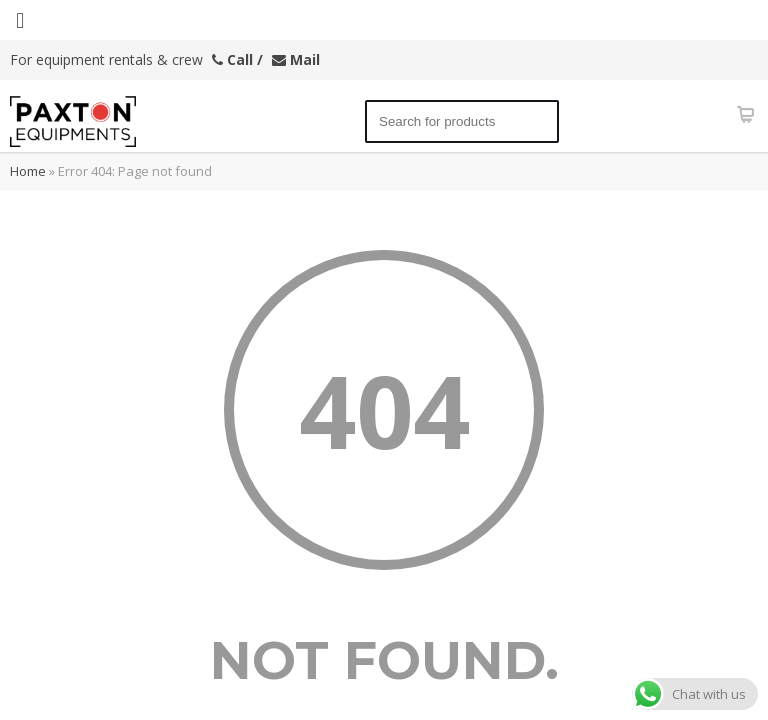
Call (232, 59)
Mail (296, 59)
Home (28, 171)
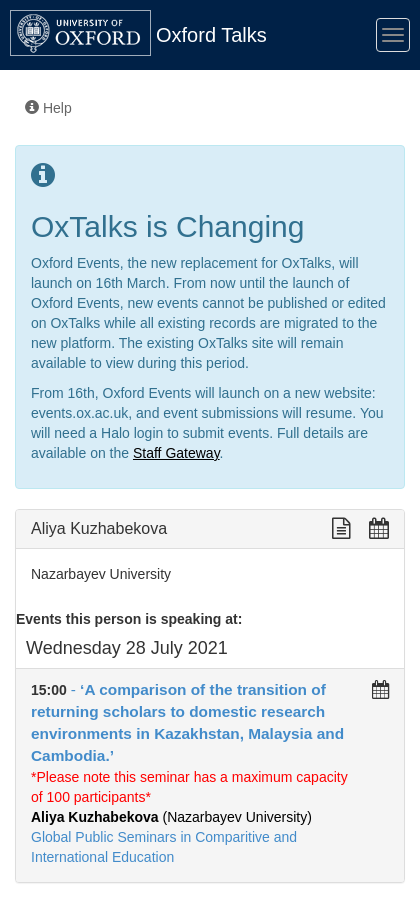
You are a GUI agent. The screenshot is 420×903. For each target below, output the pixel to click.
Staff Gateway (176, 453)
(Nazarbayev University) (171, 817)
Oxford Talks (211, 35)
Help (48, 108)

→ **Problem requirements**: Render the lines above as a JSON array of strings, one string per line, omitting blank lines and the pictures.

→ **Response for this exercise**:
[
  "Call (232, 59)",
  "Mail (296, 59)",
  "Home (28, 171)",
  "You are a GUI agent. The screenshot is 420×903. For each target below, output the pixel to click.",
  "Staff Gateway (176, 453)",
  "(Nazarbayev University) (171, 817)",
  "Oxford Talks (211, 35)",
  "Help (48, 108)"
]